The culture of stalemate across the UN disarmament machinery cannot afford any further delays.  While the progress made in both working groups of this session on the development of working papers is clear insofar as there is some substantive work upon which to build, it is discouraging that the international community must endure yet another delay of concrete movement forward in any part of the failing multilateral disarmament machinery. As noted by High Representative for Disarmament Affairs Angela Kane in her opening remarks three weeks ago, the UNDC will be judged not according to its words, but its quality of its outcomes.  Once again, without adoption of recommendation of guidelines, there is little on which to positively assess the UNDC beyond yet another year of national statements and non-consensual working papers.

In the 20 years since its re-establishment in 1979, the UNDC was able to reach consensus a total of sixteen times to adopt guidelines or recommendations on a wide variety of disarmament issues. However, most strikingly, all of these consensus outcomes came before 1999 illustrating that any momentum generated in the UNDC has been elusive at best over the last fourteen sessions. Some combination of lack of political will and immoveable working methods surely accounts for the paralysis that continues to plague the UNDC, a paralysis also apparent in the inability of the Conference on Disarmament to adopt a program of work for more than fifteen years. While a fourth Special Session on Disarmament (SSOD IV) could dissolve and re-establish the UNDC to revamp its working methods, mandate, or perhaps both, the short-term provides only the opportunity to make one last stitch effort at consensus at next year’s 2014 substantive session building on the progress made in the working group papers presented by this year’s Chairpersons.

In addition to the substantive discussions in the two working groups, discussions of working methods arose. As noted by several delegations during the general exchange of views at the opening of this year’s session, the lack of willingness to adapt working methods to better address the lingering stalemate as well as the UNDC’s inability to reach consensus recommendations are worrisome trends. The proposals from the Swiss delegation to revitalize the UNDC’s working methods (limiting the agenda to one item, opening deliberations to experts, and submitting an annual report to the UN General Assembly regardless of the session’s outcome) must be more seriously considered if the UNDC is to move away from the road to irrelevance on which it is headed. Ambassador Grima agreed that the working methods would need to be reviewed for both how it conducts deliberations and how even limited success can be better reported after each session. Moreover, Ambassador Grima said that the application of consensus in the UNDC should be reflected upon.

Working Group I:  Nuclear Disarmament and Non-Proliferation

The agenda item on nuclear disarmament and non-proliferation, an item that is mandated to be addressed at every session of the UNDC, once again saw divergence of views. Working Group I (WGI), chaired by the Ambassador Naif bin Bandar Al-Sudairy of Saudi Arabia, adopted a report outlining its procedures over the last three weeks.  Other documents presented to WGI included a working paper submitted by the US entitled “Preventing the use of nuclear weapons” (WP1), and two working papers submitted by the Chairman entitled “Recommendations for achieving the objective of nuclear disarmament and non-proliferation of nuclear weapons” (WP2), and “General guiding elements for achieving nuclear disarmament and non-proliferation” (WP3), respectively.  Also discussed in WGI was a compendium text of comments on the working papers of the Chairman (CRP2). CRP2 is a compilation of proposals made by member states during the consultations. It is clearly noted in the report that the working papers “could form a basis for further deliberations for the formulation of consensus recommendations at the conclusion of the Commission’s three-year examination of agenda item 4 at its substantive session in 2014.”

#### OBJECTIVES
1. Summarize the passage about the UN Disarmament Commission in two sentences.
2. According to the passage about the UN Disarmament Commission, who chaired Working Group I?
3. List every proposal from the Swiss delegation for revitalizing the UNDC's working methods that the passage about the UN Disarmament Commission mentions.
Rely only on the passage about the UN Disarmament Commission for your answers.

#### INFORMATION SUPPLIED
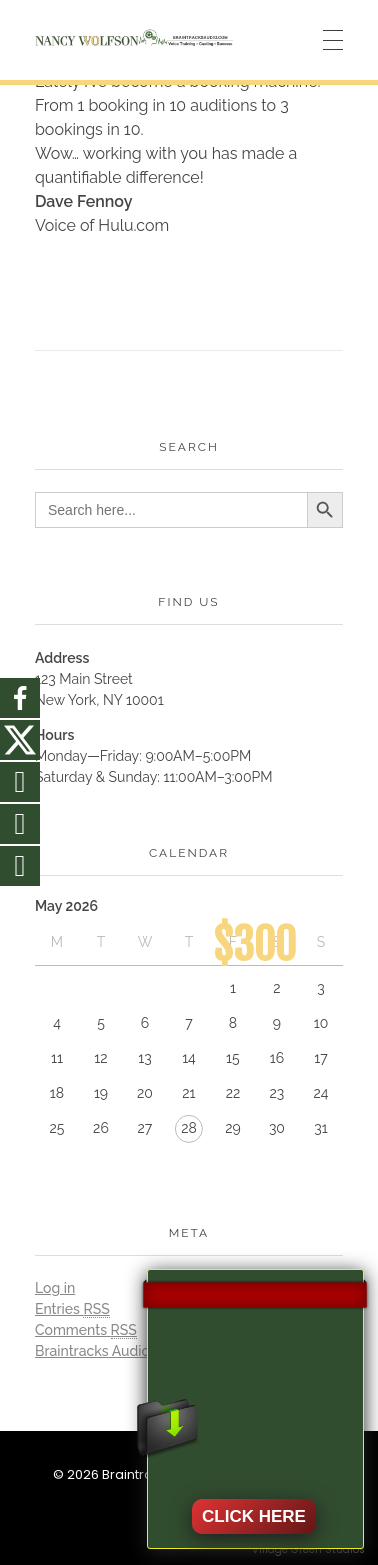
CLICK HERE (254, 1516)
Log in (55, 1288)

--

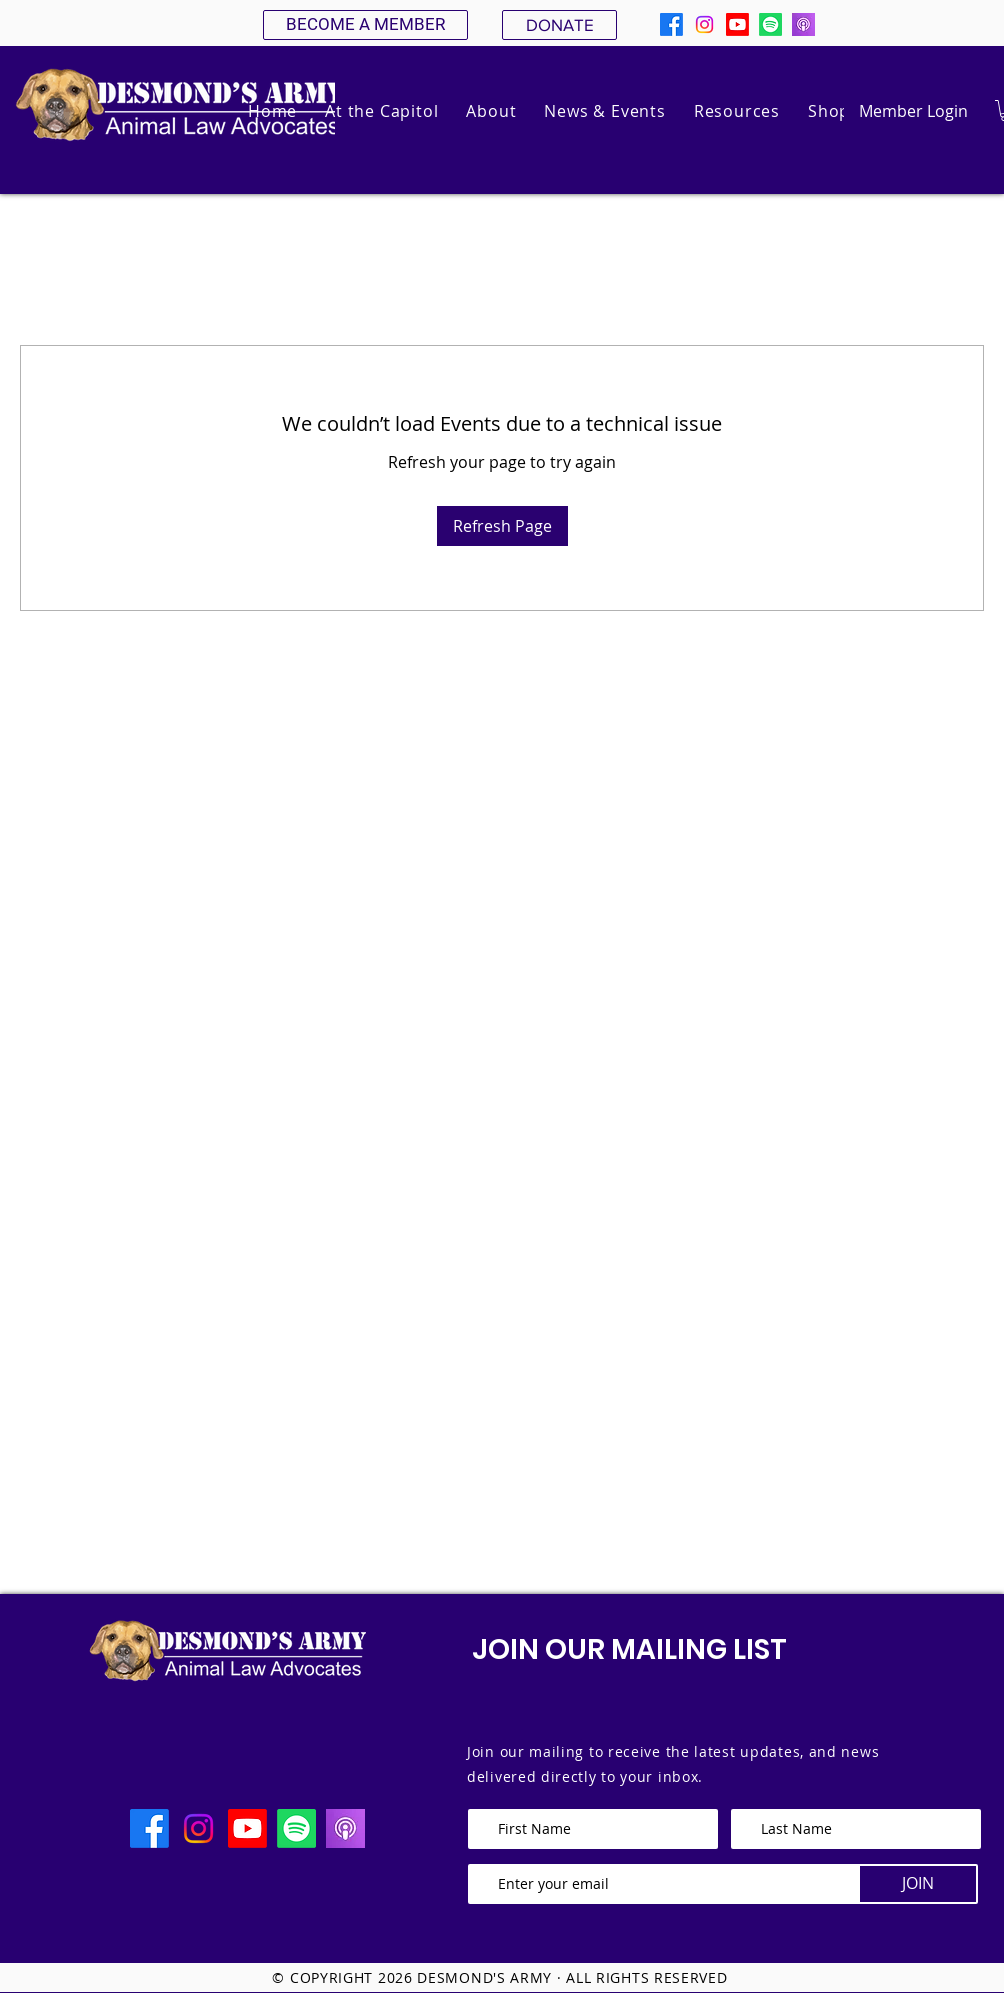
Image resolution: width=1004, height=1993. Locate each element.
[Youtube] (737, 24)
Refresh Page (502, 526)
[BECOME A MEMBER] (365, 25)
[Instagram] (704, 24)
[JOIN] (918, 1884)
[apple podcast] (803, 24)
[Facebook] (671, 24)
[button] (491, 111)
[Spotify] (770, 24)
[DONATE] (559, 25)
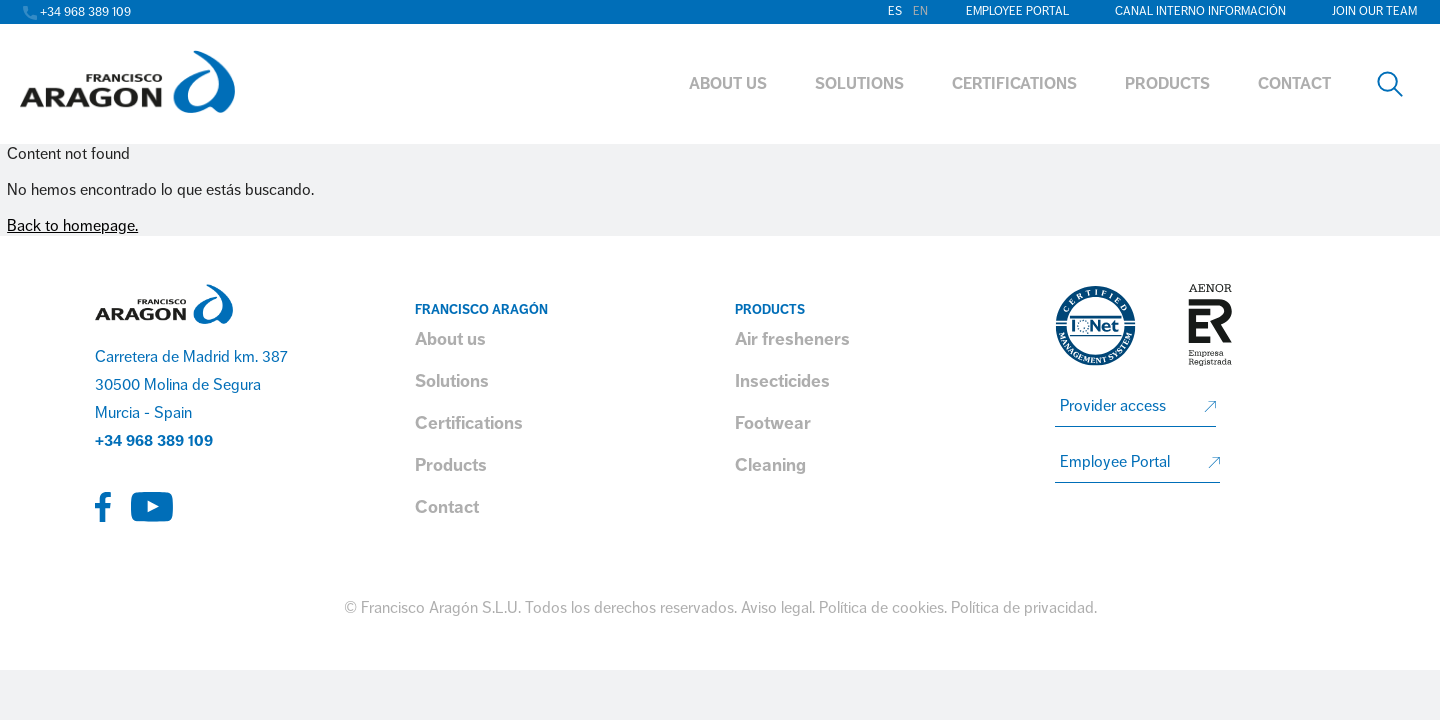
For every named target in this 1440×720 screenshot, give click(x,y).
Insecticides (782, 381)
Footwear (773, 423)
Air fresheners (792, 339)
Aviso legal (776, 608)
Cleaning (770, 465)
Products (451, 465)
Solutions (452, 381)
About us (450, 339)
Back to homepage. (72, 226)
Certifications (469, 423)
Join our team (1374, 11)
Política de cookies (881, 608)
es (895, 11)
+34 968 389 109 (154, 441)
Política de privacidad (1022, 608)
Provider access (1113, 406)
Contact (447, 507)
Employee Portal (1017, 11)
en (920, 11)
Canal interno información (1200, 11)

--

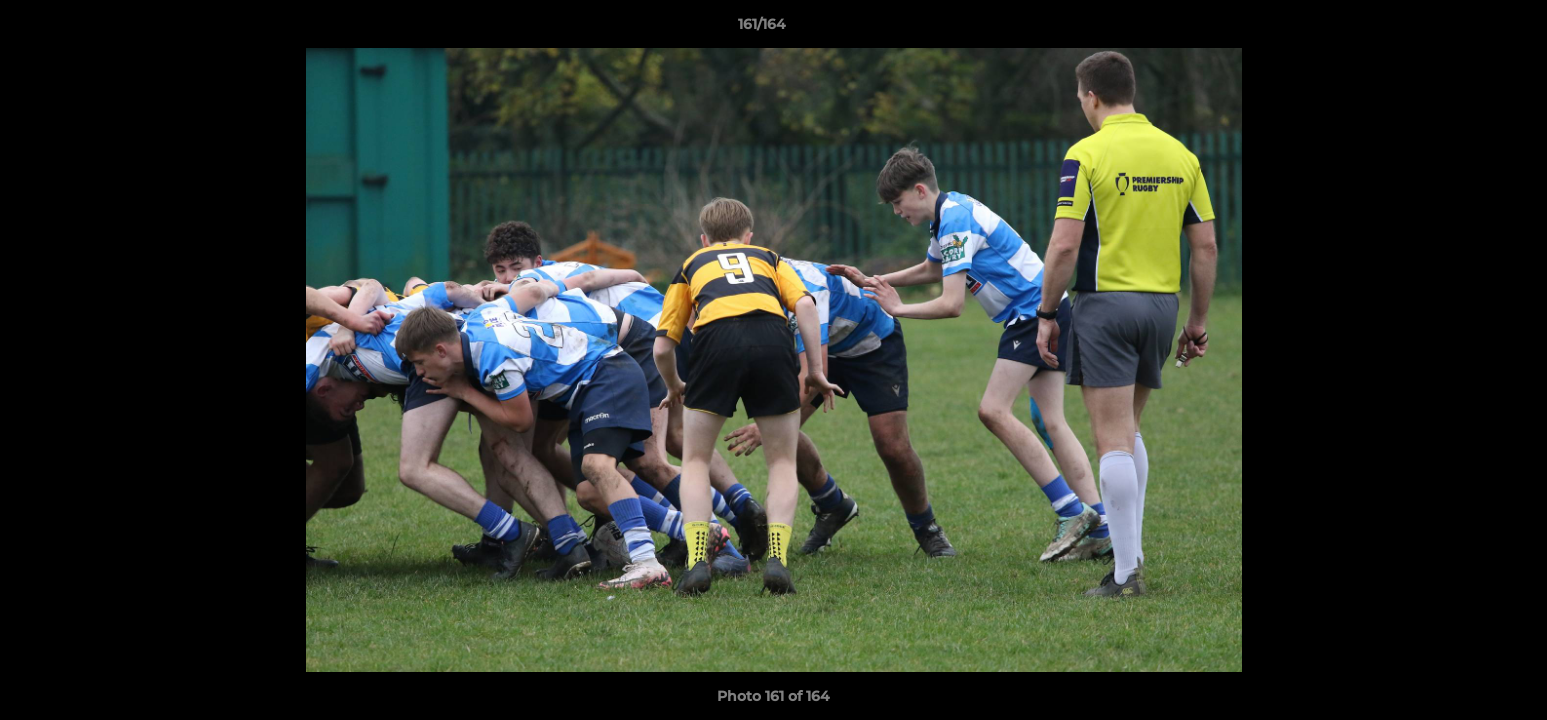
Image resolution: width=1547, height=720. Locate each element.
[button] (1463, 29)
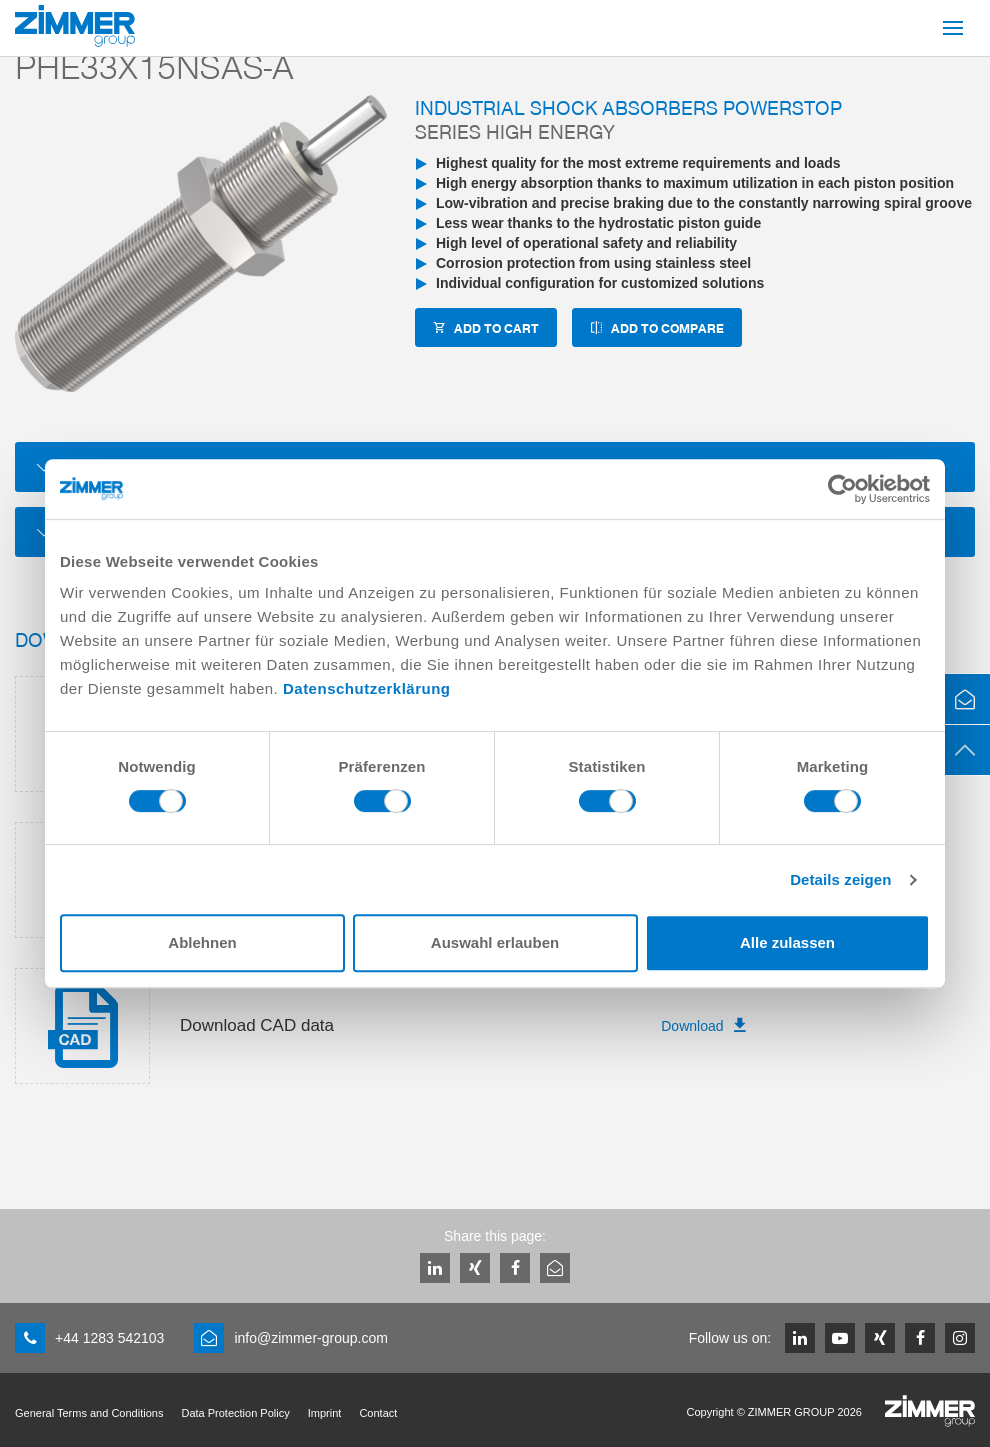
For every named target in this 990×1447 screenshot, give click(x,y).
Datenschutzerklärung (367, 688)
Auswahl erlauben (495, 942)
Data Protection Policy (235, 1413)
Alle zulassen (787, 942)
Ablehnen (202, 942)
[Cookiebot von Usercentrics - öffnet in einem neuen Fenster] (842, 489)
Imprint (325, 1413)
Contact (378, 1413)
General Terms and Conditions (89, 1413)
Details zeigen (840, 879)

#### SOLUTIONS TO THE TASKS
1. The UNDC reached consensus sixteen times after its re-establishment in 1979, but all of those outcomes came before 1999, and this session again ended with working papers rather than adopted guidelines. Delegations raised concerns about the UNDC's working methods, and the working papers on nuclear disarmament and non-proliferation, an item that again saw divergent views, could form a basis for consensus recommendations at the 2014 substantive session.

2. Ambassador Naif bin Bandar Al-Sudairy of Saudi Arabia chaired Working Group I.

3.
- Limiting the agenda to one item
- Opening deliberations to experts
- Submitting an annual report to the UN General Assembly regardless of the session's outcome